After he put on his coat, Father Merhum checked the floorboard under the leg of the table, found the hidden space below it and its contents as he had left them. Then he rose and stepped out the door onto the stone path behind the church. He crossed the small concrete churchyard, went across the brick-lined street, and entered the woods.
As he walked, watching his cold breath cloud before him, the priest allowed himself a brief thought of the appointment he had made for that evening in the square building just across from the church where Pushkin had been married. The appointment and what it would lead to would be both the earthly reward and punishment for the explosive speech he would make that day. Father Merhum's challenge to Yeltsin, his demand for immediate punishment for those who now hid behind the shadowed pillars of the Kremlin would be on the lips of every Christian and non-Christian in Russia and beyond. He planned to demand the immediate resignation of many of those in the new Commonwealth governments. He expected no such thing to happen, but the demand would signal that a respected member of the Church had joined in the call to overthrow not only the old reactionaries but the new bigots and self-seekers.
Father Merhum was soon no more than fifty yards from his house. He would not turn toward the house but would continue straight on to the station. Walking on the narrow path of stones, he was aware of the scuffling of animals in the snow-covered grass and the rustling of wings of the gray-black crows in the trees above.
He paused at the birch tree where at the age of sixteen he had cut a cross to impress the young large-breasted daughter of the then mayor of Arkush. There was no longer a trace of that cross. He stopped now because something was in his shoe, a pebble perhaps. As he paused, reached down, and removed the shoe, Father Merhum was aware of a rustling in the leaves behind him, a rustling that suggested something larger than a ferret or rat. With his right shoe in one hand and balancing himself against the familiar birch with the other, he turned his head and saw not a person but an upraised ax.
There was no time to think, pray, or respond. The priest fell backward as the blow came and his shoe sailed into the woods. He tried to turn his back, but he had no time. The next blow brought no great pain, just a sudden throbbing as he rolled onto his back and looked up.
"You," he said. "You."
The assassin was going to strike again, but he stopped in midblow.

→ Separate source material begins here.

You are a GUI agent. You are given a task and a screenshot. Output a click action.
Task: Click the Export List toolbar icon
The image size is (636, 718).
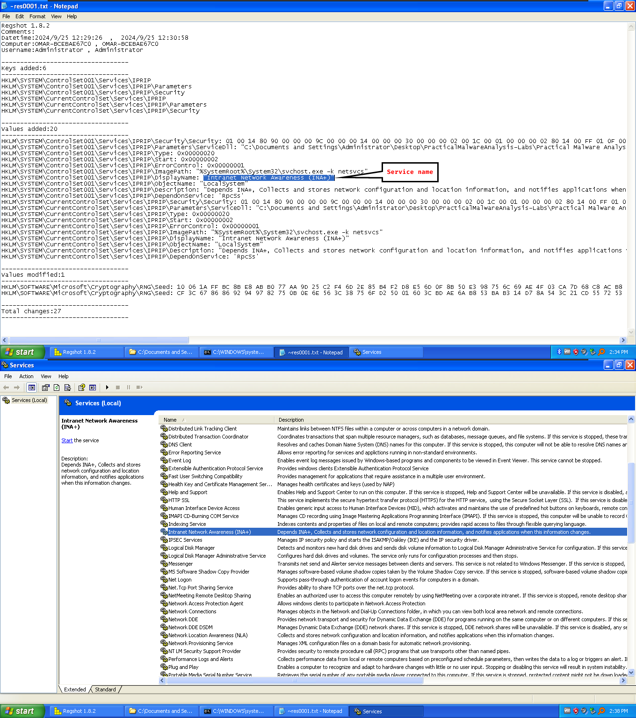[68, 388]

The priest had fallen backward, eyes opening and closing in confusion as his mouth let out a deep breath and a cloud of steam. The assassin stared at the bearded, wide-eyed dog who looked up at him, blood and something yellow coming out of the back of his head, staining the leaves on the ground dark. Instead of striking again, the assassin turned his back and walked into the woods, ax at his side.
Father Vasili Merhum, not yet dead, rolled over onto his knees, touched the back of his head, and felt the soft cushion of his own brain flecked with sharp edges of bone. He began to crawl, trailing his bloody handprints in the snow and along the stone path. Were he to live, it would truly be a miracle.